DISCUSSION HIGHLIGHTS

  • The Trajectory of an All-Weather Partnership: Pakistan and China share a strong strategic relationship that dates back to the middle of the last century, participants explained. The CPEC, which is being developed as part of China’s One Belt One Road (OBOR) initiative, marks a further consolidation of what has long been billed as an all-weather partnership. Markey underlined China’s current imperative to export excess infrastructural capacity and Pakistan’s massive need for such investments. The economic rationale is reinforced by a powerful strategic quest in Beijing to strengthen its position in the critical regions of Southwest Asia and the Arabian Sea. Although based primarily on economic principles, the project is also driven by broader strategic and security based rationale, Markey added. This, he said, makes the project invulnerable to a purely commercial cost-benefit calculus.
     
  • Regional Dynamic: As a long standing supporter of economic development in the region and a recent proponent of the idea of a New Silk Road that revives the historic commercial links between Central Asia and the subcontinent, the United States has reason to welcome the economic dimension of the CPEC, participants argued. Washington hopes that this economic development will in turn help promote Pakistan’s stability and security. However, participants added, the strategic rationale of the CPEC and Beijing’s growing strategic weight in the pivotal region of Southwest Asia and the Gulf generate considerable political concern in Washington. Markey expressed concern about the prospect of two power blocs—Pakistan and China on the one hand and India and the United States on the other—circling each other in the region. Some participants suggested that this regional dynamic is not new; the region has seen similar jockeying involving India, Russia, Pakistan, China, and the United States from the 1960s through the 1980s. This time around, though, Beijing looms much larger than either Moscow or Washington, they added. 
     
  • Indian Response: The CPEC initiative will raise significant issues for the emerging partnership between India and the United States, as well as play a role in the Sino-Indian relationship, participants stated. The discussants debated scenarios for Indian policy, depending on the progress of the project. Markey noted the potential positive effects on Pakistan’s economic growth, which would be beneficial not just to India but also to the wider region. For example, CPEC could be a platform that engages unemployed, bringing peace and stability. If other countries are invited to participate in the project as a part of OBOR, Markey said, India should not see it as a threat. On the other hand, Markey also noted the development of the Gwadar port and China’s growing strategic presence in the Arabian Sea has generated concerns in India.

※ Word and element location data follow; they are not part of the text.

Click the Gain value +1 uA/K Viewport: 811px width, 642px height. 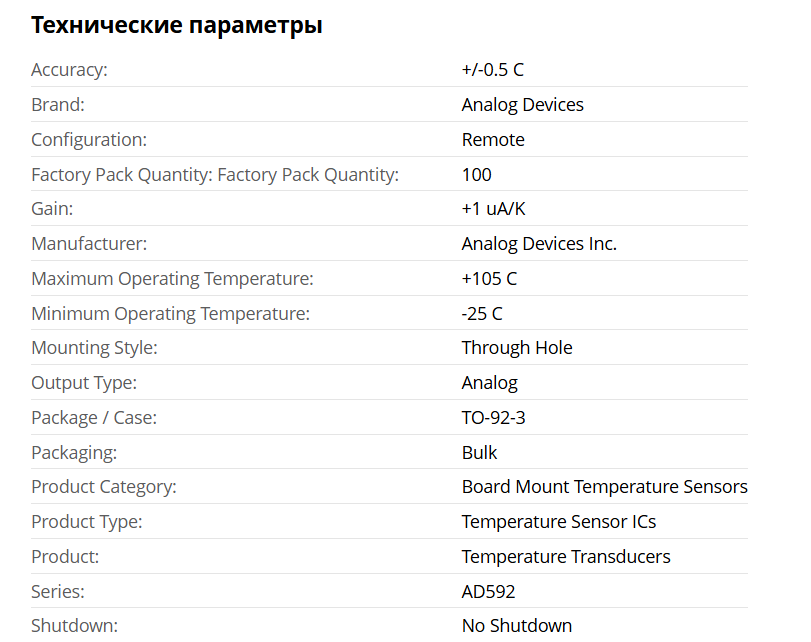(x=493, y=209)
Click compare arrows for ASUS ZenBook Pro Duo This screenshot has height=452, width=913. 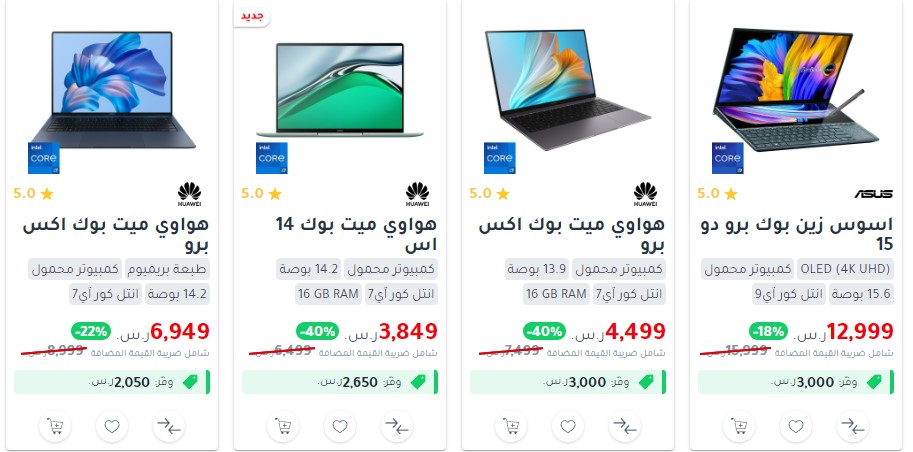tap(853, 426)
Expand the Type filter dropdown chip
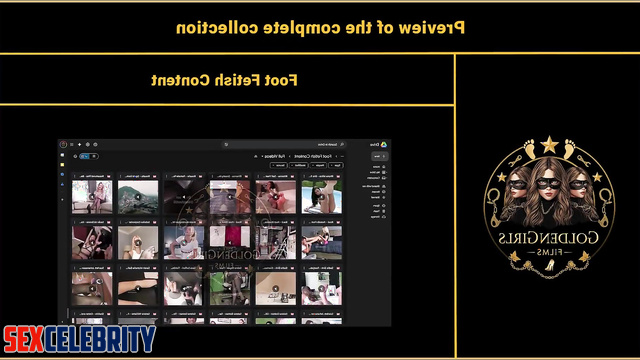 point(336,165)
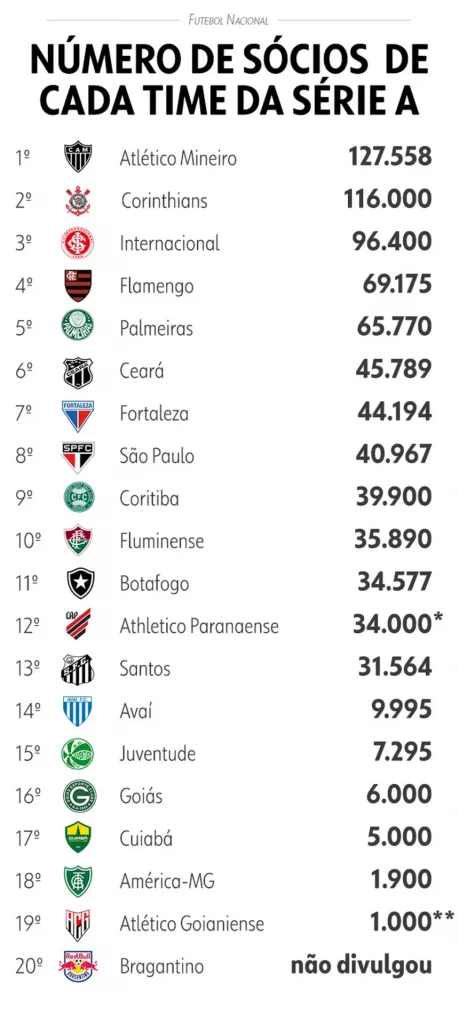The height and width of the screenshot is (1024, 459).
Task: Select the Corinthians team logo
Action: 78,200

He acknowledged the paradox: in the short term, CPEC could be an opportunity to generate jobs and growth, but over the longer term, its strategic consequences could reshape the regional balance of power in favor of China.
     
  • Pakistan’s Internal Constraints: The participants discussed the security and political challenges in implementing the CPEC project while underlining India’s objections to the part of the project running through the sensitive region of Kashmir. Markey, however, cautioned that India should not write off the CPEC as unviable. The military and political community in Pakistan is completely on board with this project and has a positive outlook toward the initiative. They are keen for CPEC to succeed, which would signal a viable investment environment in Pakistan and perhaps attract further initiatives. However, he said, the scenario on ground at the grass root level is bleaker than in Islamabad.  Local communities in Pakistan are not as positive about the project as their political leaders. They are not necessarily looking at the project as an avenue for opportunity and jobs, but rather contemplating the disruption in their daily lives given a higher security aspect in project implementation. Differences between the capital and the provinces might disrupt and delay the progress of the project. Markey offered as an example that CPEC could lead to restriction in movement for the locals as well as requirements to carry identity cards for security concerns, which could risk alienating the local communities from the central government.
     
  • Estimating Outcomes: China is aware of the risk that Pakistan’s internal instability could undermine the CPEC, Markey said. The best-case scenario, in his opinion, is one where Chinese investments in Pakistan would successfully transform Pakistan’s economic landscape and make it a more attractive destination for other international investments. In the worst case scenario, however, the initiative could crumble under multiple internal contradictions, pull China deeper into Pakistan’s domestic politics, and push the triangular relationship between Delhi, Islamabad, and Beijing towards greater turbulence.

This event summary was prepared by Neha Dewan and Karan Khandelwal, interns with Carnegie India.